Pour y faire face, la Commission a appelé début février à la mise en place d’une série de mesures, à commencer par l’adoption rapide de la réforme douanière présentée en 2023. Cette dernière permettrait par exemple la suppression de l’exonération de frais de douane aujourd’hui appliquée aux paquets de faible valeur. Une taxe “pour le traitement des articles de commerce électronique importés dans l’UE” pourrait également voir le jour dans le but de couvrir l’explosion des coûts engendrés par le traitement de ces millions de colis par les services douaniers. Bruxelles prévoit enfin le “renforcement des capacités de contrôle”, l’usage de l’intelligence artificielle pour détecter les produits ne répondant pas à la législation ou encore le lancement de campagnes de sensibilisation à destination des consommateurs afin de les informer de leurs droits.

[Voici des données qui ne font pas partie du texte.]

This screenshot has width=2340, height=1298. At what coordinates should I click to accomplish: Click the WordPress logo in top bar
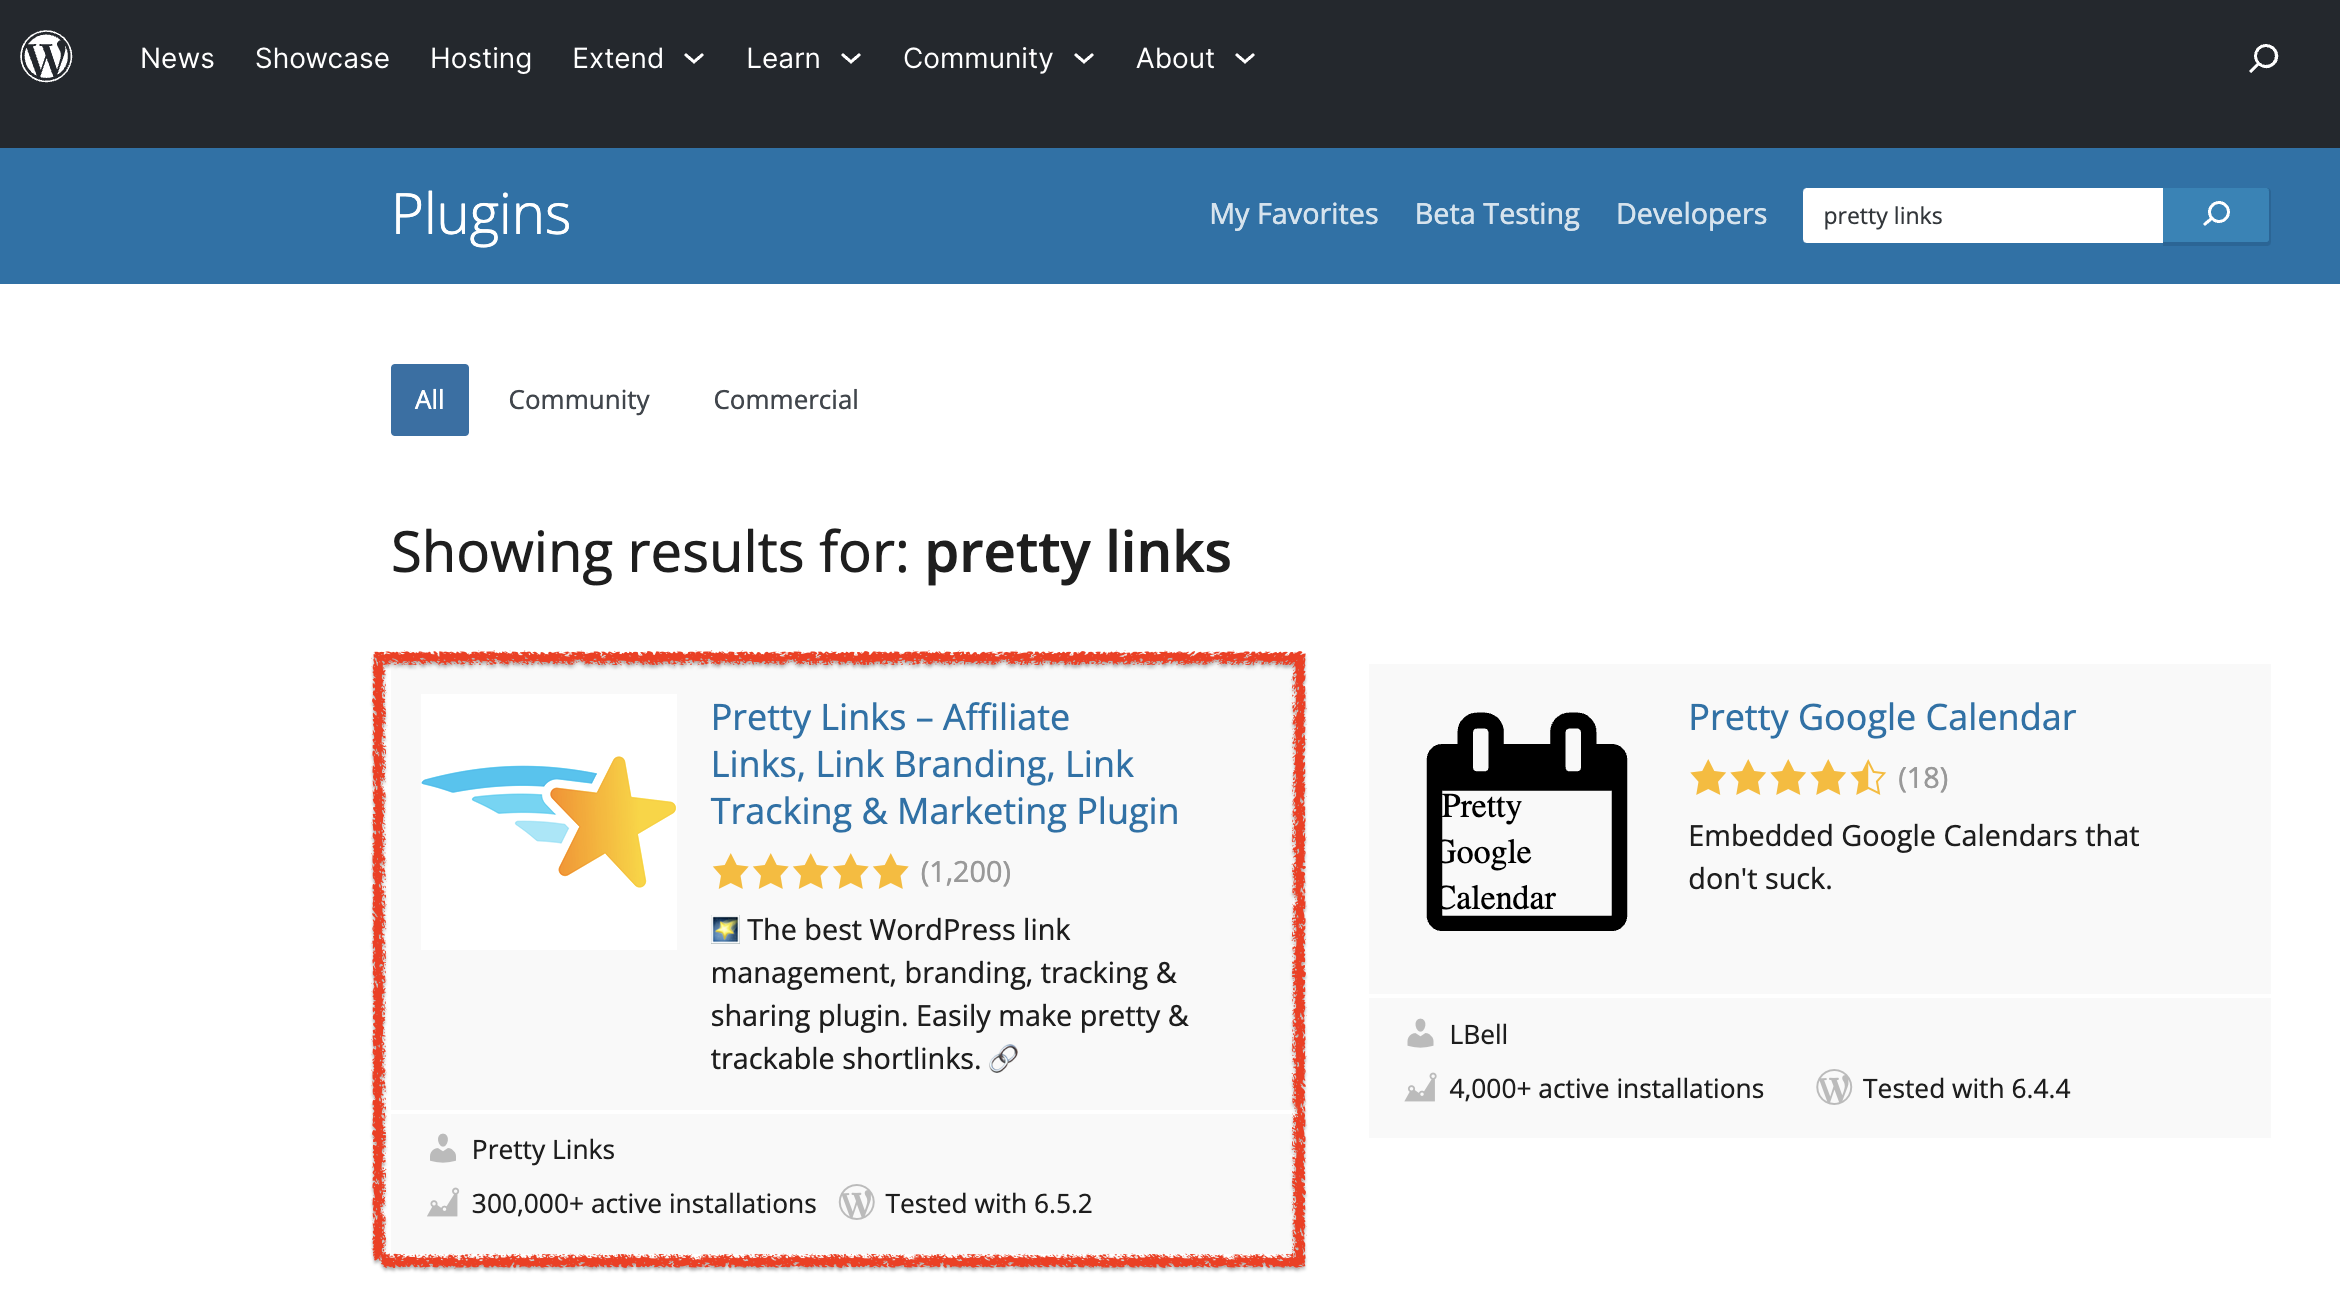tap(46, 57)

Les plateformes au cœur de plusieurs enquêtes

D’autre part, le réseau de coopération en matière de protection des consommateurs (CPC) et la Commission européenne ont annoncé le 5 février dernier le lancement d’une enquête contre Shein. L’enseigne est soupçonnée de commercialiser des produits dangereux ne respectant pas les normes en vigueur dans l’UE. Dans le cas où des violations du droit sur la protection des consommateurs étaient avérées, les régulateurs nationaux pourraient infliger des amendes à la société.

“Nous saluons les efforts qui renforcent la confiance et la sécurité des consommateurs européens lorsqu’ils font des achats en ligne, et nous pensons que des conditions de concurrence équitables peuvent bénéficier à l’ensemble de l’écosystème”, répond Shein dans un communiqué. L’entreprise assure souhaiter “travailler en étroite collaboration avec le réseau CPC et la Commission pour répondre à toutes les préoccupations” et affirme avoir conduit “plus de deux millions de tests de sécurité” en 2024. Et elle n’est pas la seule enseigne concernée. Depuis quelques mois, les market-place AliExpress et Temu sont elles aussi ciblées par deux enquêtes similaires, dans le cadre du Digital Services Act (ACT), le règlement européen sur les services numériques.

Des procédures dont se “réjouit” la Fédération Française du Prêt à Porter Féminin (FFPAPF). “L’implication politique est cruciale dans la régulation de l’ultra fast-fashion en France et en Europe. Une saisie du dossier au niveau européen doit accélérer la prise de décision des sénateurs français quant à l’adoption de la loi contre l’ultra fast fashion, estime Yann Rivoallan, président de la FFPAPF dans un communiqué. Car la France pourrait elle aussi mettre des bâtons dans les roues des géants chinois. Le 14 mars 2024, les députés ont adopté une loi visant à réduire les impacts environnementaux de la fast-fashion. En attente depuis dix mois, ce texte qui pourrait être “historique” n’a cependant toujours pas été mis à l’agenda du Sénat.

[Mise à jour du 14 février 2025 : annoncé pour le 26 mars 2025, le vote de la loi anti fast-fashion n’a finalement pas été mis à l’agenda du Sénat.]